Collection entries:
== Segment start ==

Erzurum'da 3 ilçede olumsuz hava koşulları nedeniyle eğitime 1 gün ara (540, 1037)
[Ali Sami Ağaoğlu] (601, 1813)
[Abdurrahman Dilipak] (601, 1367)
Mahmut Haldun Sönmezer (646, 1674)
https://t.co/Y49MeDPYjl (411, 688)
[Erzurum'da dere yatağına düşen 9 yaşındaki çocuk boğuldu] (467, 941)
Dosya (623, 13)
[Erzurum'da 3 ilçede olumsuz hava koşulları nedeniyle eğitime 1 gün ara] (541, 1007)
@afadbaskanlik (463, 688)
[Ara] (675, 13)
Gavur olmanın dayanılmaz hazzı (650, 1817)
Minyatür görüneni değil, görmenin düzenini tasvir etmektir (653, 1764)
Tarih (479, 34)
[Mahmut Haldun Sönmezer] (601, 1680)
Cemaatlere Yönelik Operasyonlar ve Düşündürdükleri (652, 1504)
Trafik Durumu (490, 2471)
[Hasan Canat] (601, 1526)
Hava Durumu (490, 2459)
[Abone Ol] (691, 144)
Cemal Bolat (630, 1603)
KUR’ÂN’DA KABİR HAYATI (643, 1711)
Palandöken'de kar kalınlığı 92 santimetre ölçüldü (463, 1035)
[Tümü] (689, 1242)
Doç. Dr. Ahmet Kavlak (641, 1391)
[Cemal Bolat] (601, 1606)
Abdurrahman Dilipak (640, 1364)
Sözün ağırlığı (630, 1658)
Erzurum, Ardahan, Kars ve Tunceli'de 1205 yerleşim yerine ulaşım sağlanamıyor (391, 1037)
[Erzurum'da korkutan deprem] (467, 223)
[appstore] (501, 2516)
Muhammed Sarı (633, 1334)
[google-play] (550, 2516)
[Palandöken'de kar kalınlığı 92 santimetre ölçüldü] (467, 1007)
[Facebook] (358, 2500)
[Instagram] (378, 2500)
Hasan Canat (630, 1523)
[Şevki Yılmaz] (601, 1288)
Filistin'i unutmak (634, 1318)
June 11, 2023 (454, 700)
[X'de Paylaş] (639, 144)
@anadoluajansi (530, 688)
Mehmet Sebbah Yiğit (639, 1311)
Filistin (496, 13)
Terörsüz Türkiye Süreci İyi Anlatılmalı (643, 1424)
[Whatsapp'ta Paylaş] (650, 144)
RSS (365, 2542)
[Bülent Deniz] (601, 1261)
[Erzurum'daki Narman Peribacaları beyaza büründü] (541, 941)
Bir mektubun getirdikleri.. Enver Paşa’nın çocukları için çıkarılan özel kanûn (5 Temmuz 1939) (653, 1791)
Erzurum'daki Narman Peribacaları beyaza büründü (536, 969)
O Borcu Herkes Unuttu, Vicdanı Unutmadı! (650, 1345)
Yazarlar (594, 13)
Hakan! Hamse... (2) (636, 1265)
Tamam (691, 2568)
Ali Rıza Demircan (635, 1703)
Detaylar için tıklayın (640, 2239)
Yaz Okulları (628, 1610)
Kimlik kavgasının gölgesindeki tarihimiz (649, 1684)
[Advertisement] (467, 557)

== Segment end ==

• **About this task**
Among the lines of the data above, count those containing the word "Mahmut" and report the total alone.

• **Exercise result**
2